Vince Doria (12:46 PM)
Anyone who watches SportsCenter, The Bottome Line or reads ESPN.com will note that we regularly credit other media outlets. Typically, when a number of media outlets are reporting a news story without naming sources, we will use the general attribution of "sources have reported." This at times has led other media outlets to ask why we are not attributing the story to them directly. The answer has been that we have seen a number of outlets reporting it, as well.
Your reporters often contridict each other within in a matter of hours. This happened a lot during the Carmelo Anthony coverage. Do they talk to each other? How is that handled?
Vince Doria (12:52 PM)
We have a number of very aggressive reporters at ESPN who have a variety of sources. We try to take all of the information they are gathering and present the most accurate version. Sometimes, that version might be that sourc "X" is telling one reporter a certain set of facts, and source "Y" might tell another reporter facts that differ. If we believe there is likely to be credibility to one of these reports, or possibly both depending on the information, we will try to make that clear to the viewer by noting that different sources are giving us differnt versions of the story. Another occurence that is more frequent in the Internet age is that stories often change. As we we try to bring immediacy to the reporting of those stories, we have to report those changes. The alternative is to holf off reporting anything until we have absolutely certainty ... and in most cases, we don't think that would be best serving our viewers and readers.
Vince Doria (12:53 PM)
The substance of a story plays an important role in these decisions. Trade stories, for instance, are often subject to change. While we want to be accurate on these stories, we can only report what we believe the status of those trades to be at any given time. Other stories of potentially more serious content -- criminal allegations, death, etc. -- are typically reported with a greater degree of caution, given the potential impact.
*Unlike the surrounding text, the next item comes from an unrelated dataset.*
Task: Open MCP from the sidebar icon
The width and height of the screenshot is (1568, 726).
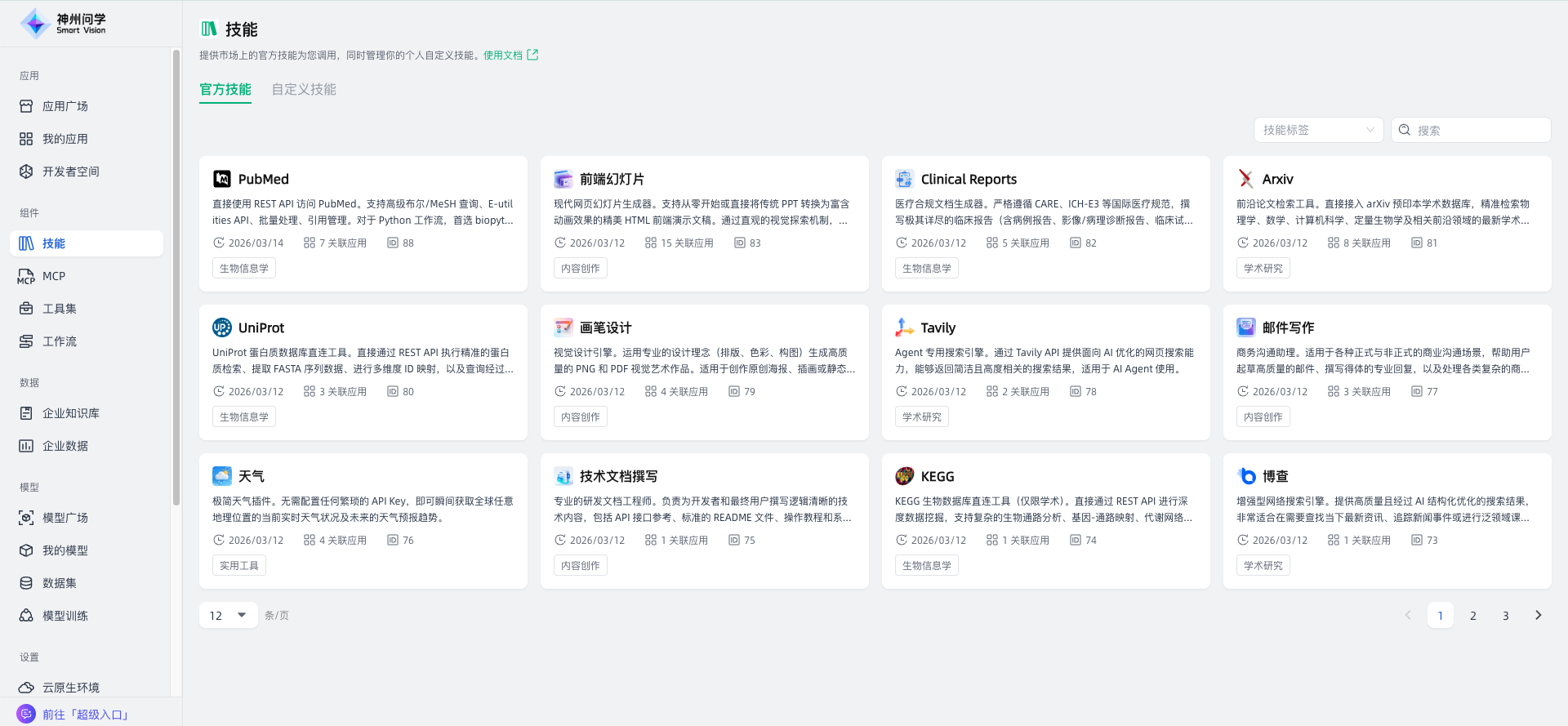Action: [26, 277]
Something that bothers me is when I see on the bottom line " ESPN's (insert reporter) has confirmed that so and so has been traded"....I dont see why you do that, its reeks of arrogance. Just please give us the person who first reported it ( like Ken Rosenthal in baseball) instead of telling us that Jayson Stark confirmed it. It happens all the time
Vince Doria (12:59 PM)
In cases such as your example, the original reports are generally attributed to anonymous sources (regardless of the media outlet reporting the story). All we can do intially is pass along the information as attributed to a source -- a source not known to us. When we have that information confirmed to us by a source we know, we will generally alert viewers by saying "ESPN has confirmed the story." We understand how this can at times appear to be arrogant -- not a true story until ESPN has reported. We feel, however, that this is a signal to our viewers that we now have now found our own source on the story and makes us more comfortable with the credibility of the story.
Haley T. (Dallas)
do you have a bias against certain teams, especially if they announcers used to play for or coach them? like how can mike ditka talk fairly about the bears, or digger phelps talk about notre dame?
Vince Doria (1:05 PM)
We hire analysts for their expertise. Of course, all of them have played or coached, in some cases, for a number of teams. To exclude them from commenting on those teams would not allow us to fully leverage their value. In fact, in many cases, they may bring a certain insight to a team they played for or coached that others would not. All of these analysts appear with full transparency. Our viewers know where they played or coached, and can make reasonable a judgment about the credibility of what they say. The bottom line is that we believe our analysts are able to make fair assessments, regardless of where they played or coached.
Vince Doria (1:05 PM)
That's it for today. Thanks for all of your questions.